The first film showing will happen during National Library Week, a library press release said. Each film will have a moderator to guide the audience in discussion.
Amir B. Marvasti, a Penn State Altoona associate professor of sociology, is one of five faculty members moderating the films shown at the Devorris Downtown Center.
“The film festival is an important cultural event for the region,” he wrote in an email. “I expect the attendees will find the festival both entertaining and informative. While the films focus on specific stories and characters, the underlying themes explored in them are universal.”
Film Forward looks for universal themes with the ability to connect audiences.

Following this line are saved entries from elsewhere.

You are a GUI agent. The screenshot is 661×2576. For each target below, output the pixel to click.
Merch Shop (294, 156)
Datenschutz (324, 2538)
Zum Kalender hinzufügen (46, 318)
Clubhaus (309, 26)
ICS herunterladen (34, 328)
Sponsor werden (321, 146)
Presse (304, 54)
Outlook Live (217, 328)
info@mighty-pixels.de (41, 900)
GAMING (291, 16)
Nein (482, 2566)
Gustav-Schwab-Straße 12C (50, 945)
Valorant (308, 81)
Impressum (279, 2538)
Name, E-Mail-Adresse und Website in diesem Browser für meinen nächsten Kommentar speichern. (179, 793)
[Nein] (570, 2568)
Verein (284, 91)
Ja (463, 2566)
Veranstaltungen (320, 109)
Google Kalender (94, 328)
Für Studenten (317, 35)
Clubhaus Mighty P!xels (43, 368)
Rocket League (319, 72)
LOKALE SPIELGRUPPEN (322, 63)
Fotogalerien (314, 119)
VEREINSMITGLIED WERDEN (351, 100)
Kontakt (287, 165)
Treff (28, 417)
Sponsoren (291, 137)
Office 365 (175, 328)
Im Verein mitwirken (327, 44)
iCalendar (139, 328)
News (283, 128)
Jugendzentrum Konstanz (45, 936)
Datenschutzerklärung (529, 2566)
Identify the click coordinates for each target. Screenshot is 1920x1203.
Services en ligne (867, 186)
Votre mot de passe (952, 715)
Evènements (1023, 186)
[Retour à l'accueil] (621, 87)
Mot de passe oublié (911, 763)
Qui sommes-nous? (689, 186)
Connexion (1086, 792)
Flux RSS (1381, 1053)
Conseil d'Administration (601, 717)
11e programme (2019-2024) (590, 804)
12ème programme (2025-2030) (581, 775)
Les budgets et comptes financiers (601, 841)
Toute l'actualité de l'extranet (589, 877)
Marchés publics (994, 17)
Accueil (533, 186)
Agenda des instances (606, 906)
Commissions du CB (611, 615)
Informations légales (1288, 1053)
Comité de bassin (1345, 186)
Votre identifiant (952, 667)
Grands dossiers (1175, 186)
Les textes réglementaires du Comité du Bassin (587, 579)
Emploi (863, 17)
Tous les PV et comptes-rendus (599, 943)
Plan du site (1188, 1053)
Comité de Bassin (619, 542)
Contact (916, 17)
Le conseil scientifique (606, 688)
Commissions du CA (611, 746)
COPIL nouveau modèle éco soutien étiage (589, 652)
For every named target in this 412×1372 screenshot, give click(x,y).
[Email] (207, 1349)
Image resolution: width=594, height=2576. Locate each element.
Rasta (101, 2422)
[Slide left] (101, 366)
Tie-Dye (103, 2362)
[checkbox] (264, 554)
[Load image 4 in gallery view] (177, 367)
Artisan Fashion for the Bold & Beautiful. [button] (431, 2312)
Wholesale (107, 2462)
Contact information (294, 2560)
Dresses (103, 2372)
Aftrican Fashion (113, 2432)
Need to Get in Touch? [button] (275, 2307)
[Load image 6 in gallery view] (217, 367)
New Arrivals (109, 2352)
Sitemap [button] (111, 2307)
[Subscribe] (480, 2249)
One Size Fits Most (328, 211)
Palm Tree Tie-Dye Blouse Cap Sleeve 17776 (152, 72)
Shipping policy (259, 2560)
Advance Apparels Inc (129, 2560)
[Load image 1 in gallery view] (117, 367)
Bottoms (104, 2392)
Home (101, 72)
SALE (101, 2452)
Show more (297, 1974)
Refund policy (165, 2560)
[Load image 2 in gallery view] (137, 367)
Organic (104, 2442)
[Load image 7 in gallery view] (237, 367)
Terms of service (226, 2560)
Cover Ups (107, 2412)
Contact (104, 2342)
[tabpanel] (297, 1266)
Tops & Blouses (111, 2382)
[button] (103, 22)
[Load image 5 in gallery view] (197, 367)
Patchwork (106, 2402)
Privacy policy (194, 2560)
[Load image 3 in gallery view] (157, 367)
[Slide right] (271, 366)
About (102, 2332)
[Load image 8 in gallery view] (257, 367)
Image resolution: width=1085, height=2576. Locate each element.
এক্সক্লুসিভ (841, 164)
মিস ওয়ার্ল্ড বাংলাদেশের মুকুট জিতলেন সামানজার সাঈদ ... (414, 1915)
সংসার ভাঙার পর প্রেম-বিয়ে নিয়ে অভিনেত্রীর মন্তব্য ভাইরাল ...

This year’s films share the themes of the transformative power of art, acceptance, and tradition colliding with modern ways, Lavitt said.
“We look for really strong story telling, and we look for films that really do have universal themes that we can show to a variety of audiences and then the themes sort of bubble up from there as we put the slate together,” she said.
The initiative hopes to bring the films specifically to those who are not the typical audiences for independent film, high school and college students, and other filmmakers to make an “artist-to-artist connection” and encourage the continuation of such story telling, Lavitt said.
“I’m hoping that when they see these films it’s really going to open their eyes to how other people live and how they phrase things and how they film things, and all the films that I’ve watched have been so striking and have made a real difference to me, so I’m hoping everybody gets the same affect when they watch it,” Filkosky said of what she hopes audiences will experience.
The films are sometimes “really gritty, thought provoking, just different from your ordinary movie that you would see at a theater,” she said. “All of them are just really fine films.”